### TASK REQUIREMENTS
1 – From the M74C passage, repeat word for word the part from "The new M74C" up to and including "Kingston Bridge alone.".
2 – According to the M74C passage, how much time will be cut from journeys between Hamilton and the airport?
3 – Please turn the paragraph of the M74C passage that begins "So what will these cuts in congestion" into a short list that keeps its main facts.

### ARTICLE
=======

The new M74C would take much of that pressure off Glasgow's road network, diverting cars, lorries and buses on a shorter and more direct route from east to west. The M74C is expected to cut the number of vehicles on the M8 between Baillieston and Charing Cross by 20,000 a day. Some sources reckon the new motorway would take 28,000 cars off the Kingston Bridge alone.

So what will these cuts in congestion do to journey times? Project backers claim they will shave five to 10 minutes off cross-Glasgow trips. Journeys from EuroCentral, the business and transport hub at Mossend, Lanarkshire, to Glasgow Airport will be cut by six minutes. From Hamilton to the airport, the saving is even bigger, some 12 minutes. Journeys will be quicker from south to north too. The new towns of Cumbernauld and East Kilbride will be five minutes closer.

=======

### DATASET

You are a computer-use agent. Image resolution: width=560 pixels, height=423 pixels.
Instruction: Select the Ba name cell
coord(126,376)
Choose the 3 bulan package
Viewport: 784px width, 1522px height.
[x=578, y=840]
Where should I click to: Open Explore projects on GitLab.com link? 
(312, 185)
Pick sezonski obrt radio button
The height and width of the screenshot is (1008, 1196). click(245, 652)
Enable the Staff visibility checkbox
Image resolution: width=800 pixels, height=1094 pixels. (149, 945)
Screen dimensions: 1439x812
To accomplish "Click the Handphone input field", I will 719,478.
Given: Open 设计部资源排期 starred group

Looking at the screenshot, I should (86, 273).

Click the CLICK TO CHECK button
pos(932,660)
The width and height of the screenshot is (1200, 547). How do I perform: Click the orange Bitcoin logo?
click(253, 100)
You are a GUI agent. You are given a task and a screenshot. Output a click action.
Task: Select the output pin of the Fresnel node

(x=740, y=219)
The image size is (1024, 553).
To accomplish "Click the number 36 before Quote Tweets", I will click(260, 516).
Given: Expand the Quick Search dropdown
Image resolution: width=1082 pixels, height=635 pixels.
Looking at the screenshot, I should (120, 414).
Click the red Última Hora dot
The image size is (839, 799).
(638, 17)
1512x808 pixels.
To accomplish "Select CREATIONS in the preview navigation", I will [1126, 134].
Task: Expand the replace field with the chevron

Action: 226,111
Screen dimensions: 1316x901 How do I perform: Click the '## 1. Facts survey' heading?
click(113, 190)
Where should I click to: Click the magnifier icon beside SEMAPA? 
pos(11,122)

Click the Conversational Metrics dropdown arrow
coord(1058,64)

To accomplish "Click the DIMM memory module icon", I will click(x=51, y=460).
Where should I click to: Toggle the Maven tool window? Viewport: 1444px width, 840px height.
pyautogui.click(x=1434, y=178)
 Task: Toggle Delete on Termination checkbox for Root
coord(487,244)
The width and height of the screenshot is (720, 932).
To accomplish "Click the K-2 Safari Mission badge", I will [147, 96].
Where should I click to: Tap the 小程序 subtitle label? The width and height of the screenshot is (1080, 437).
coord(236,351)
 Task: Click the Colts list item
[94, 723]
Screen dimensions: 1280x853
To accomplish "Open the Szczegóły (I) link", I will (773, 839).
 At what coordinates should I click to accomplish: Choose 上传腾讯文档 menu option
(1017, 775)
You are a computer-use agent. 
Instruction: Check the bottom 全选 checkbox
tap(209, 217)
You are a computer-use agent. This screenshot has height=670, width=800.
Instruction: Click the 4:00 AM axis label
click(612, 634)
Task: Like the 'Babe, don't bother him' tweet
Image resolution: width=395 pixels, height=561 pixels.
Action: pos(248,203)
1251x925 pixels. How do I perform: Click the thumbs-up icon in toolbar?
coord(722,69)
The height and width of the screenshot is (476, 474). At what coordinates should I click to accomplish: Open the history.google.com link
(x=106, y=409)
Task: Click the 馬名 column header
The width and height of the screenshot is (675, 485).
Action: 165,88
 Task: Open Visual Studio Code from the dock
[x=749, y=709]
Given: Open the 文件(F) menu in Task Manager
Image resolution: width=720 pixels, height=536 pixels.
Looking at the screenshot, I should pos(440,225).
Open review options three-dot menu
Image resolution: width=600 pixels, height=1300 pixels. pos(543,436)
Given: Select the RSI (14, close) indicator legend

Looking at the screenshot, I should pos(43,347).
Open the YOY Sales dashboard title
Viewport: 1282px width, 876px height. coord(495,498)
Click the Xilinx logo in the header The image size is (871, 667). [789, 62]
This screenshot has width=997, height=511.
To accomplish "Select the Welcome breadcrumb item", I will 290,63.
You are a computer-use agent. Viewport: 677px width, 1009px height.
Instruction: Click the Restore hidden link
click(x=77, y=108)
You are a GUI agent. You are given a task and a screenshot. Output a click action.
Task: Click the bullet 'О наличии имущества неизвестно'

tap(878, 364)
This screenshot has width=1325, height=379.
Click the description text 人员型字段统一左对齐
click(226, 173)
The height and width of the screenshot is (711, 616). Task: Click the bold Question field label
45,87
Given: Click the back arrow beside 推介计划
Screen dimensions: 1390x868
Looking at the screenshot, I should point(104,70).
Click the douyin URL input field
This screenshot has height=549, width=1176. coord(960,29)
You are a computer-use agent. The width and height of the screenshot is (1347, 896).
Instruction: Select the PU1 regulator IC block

=======

### RESPONSES TO THE TASKS
1 –
The new M74C would take much of that pressure off Glasgow's road network, diverting cars, lorries and buses on a shorter and more direct route from east to west. The M74C is expected to cut the number of vehicles on the M8 between Baillieston and Charing Cross by 20,000 a day. Some sources reckon the new motorway would take 28,000 cars off the Kingston Bridge alone.

2 – Some 12 minutes.

3 –
- Project backers claim cross-Glasgow trips will be five to 10 minutes shorter.
- EuroCentral (Mossend, Lanarkshire) to Glasgow Airport: six minutes shorter.
- Hamilton to the airport: some 12 minutes shorter.
- South-to-north journeys will also be quicker, with Cumbernauld and East Kilbride five minutes closer.